SFX reviewer Nick Setchfield praised Davies' "populist voice" in relation to Jackie's characterisation in "Love and Monsters" stating "there's something just right about Jackie seducing Elton to the Asda charms of Il Divo." He commented that the script provided something "genuinely moving about Jackie's desperation" which was "well played by Coduri". Similarly, IGN's Ahsan Haque felt that Jackie 's "attention seeking attraction towards Elton was handled extremely well." Burk and Smith? identify Jackie's "because it's hard" speech as "Coduri's best acting in the series, bar none" opining that the actress "infuses her scenes with comic brilliance, wistful reflection and raw anger, all in the space of several minutes". They felt that Davies keeps "[her] humorous elements intact and shows us the bittersweet pain that underpins it." In his review of "Army of Ghosts" Arnold T Blumberg, writing for Now Playing magazine, observes that the character "gets to be a companion for a little while" and "does a damn fine job of it too." Burk and Smith? list the simultaneous reunion and first meeting between Jackie and Pete in "Doomsday" as one of the episode's poignant moments, stating that the scene "sings joyously" through the performances of Coduri and Dingwall. Commenting on Jackie's involvement in "Journey's End" Travis Fickett observed that having the Doctor tell her to stay away from the TARDIS console was "a fun moment", although he felt that having so many characters present in the episode was "a bit awkward." Dave Golder of SFX stated that there being "not enough Jacqui [sic]" was one of the episode's low points.

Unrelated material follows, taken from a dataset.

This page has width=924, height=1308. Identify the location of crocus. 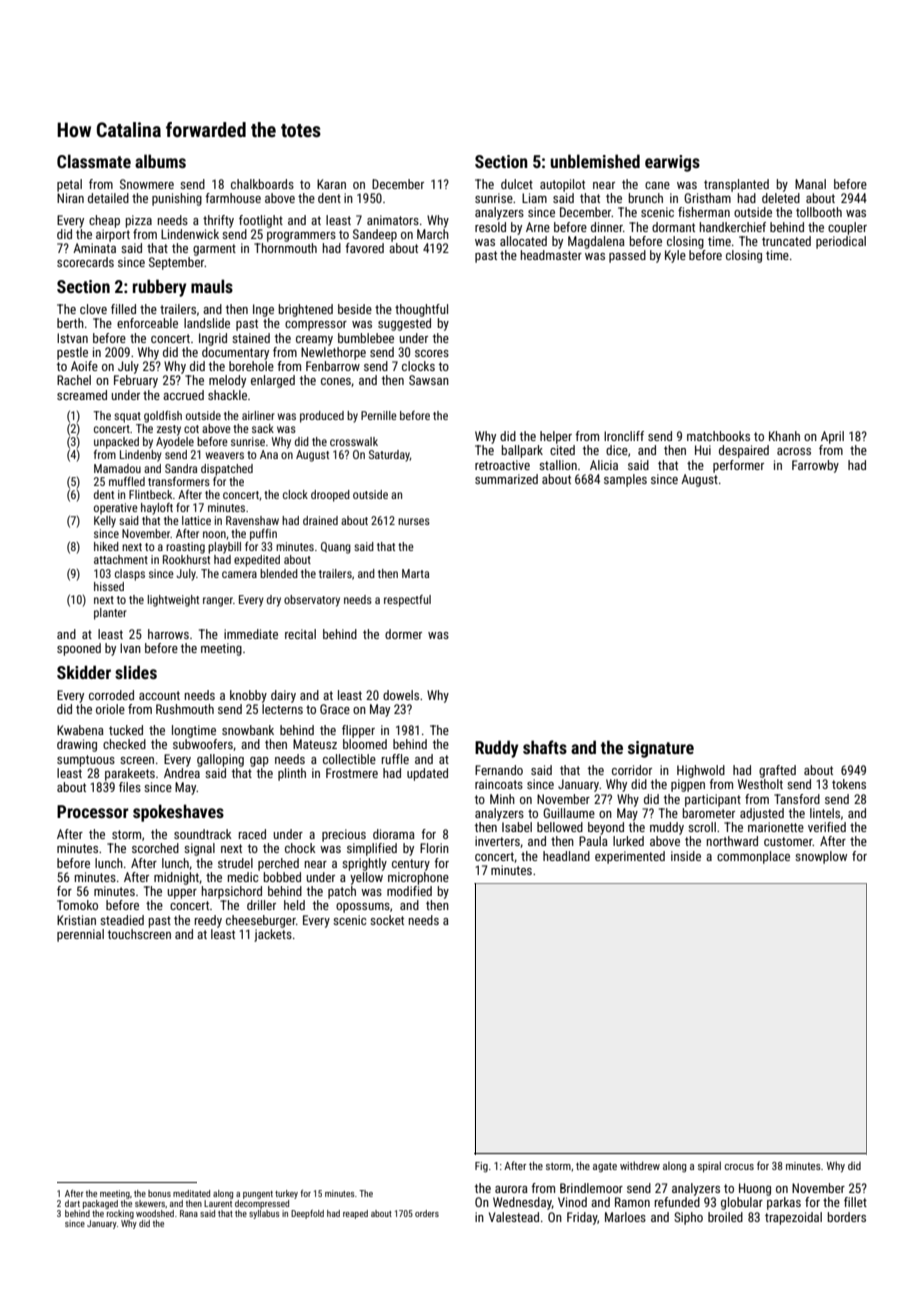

Reviewers also compared the character of Donna Noble's mother, Sylvia (Jacqueline King), who featured semi-regularly during the fourth series, against Jackie. Airlock Alpha's Alan Stanley Blair remarked upon the premiere of "Partners in Crime" that Sylvia "doesn't have the same appeal" as Jackie. Charlie Jane Anders of io9 comments that until the episode "Turn Left" Sylvia seemed like "a weak copy of Jackie Tyler" who lacked Jackie's "saucy warmth." Of her role in the series, Jon Wise of People magazine opined that Coduri "adds a certain sexiness" to the role of Rose's mum. In an interview with Coduri, Gay Times magazine stated that she is "beloved" by members of the gay community because of her role as Jackie, something the actress felt was a "privilege". The exposure given to Coduri whilst playing the role led to her being recognised frequently on the street. The actress commented that she also received "heaps of fan mail, mostly from men" which verged more on the "respectful, romantic side than the drop-your-drawers side".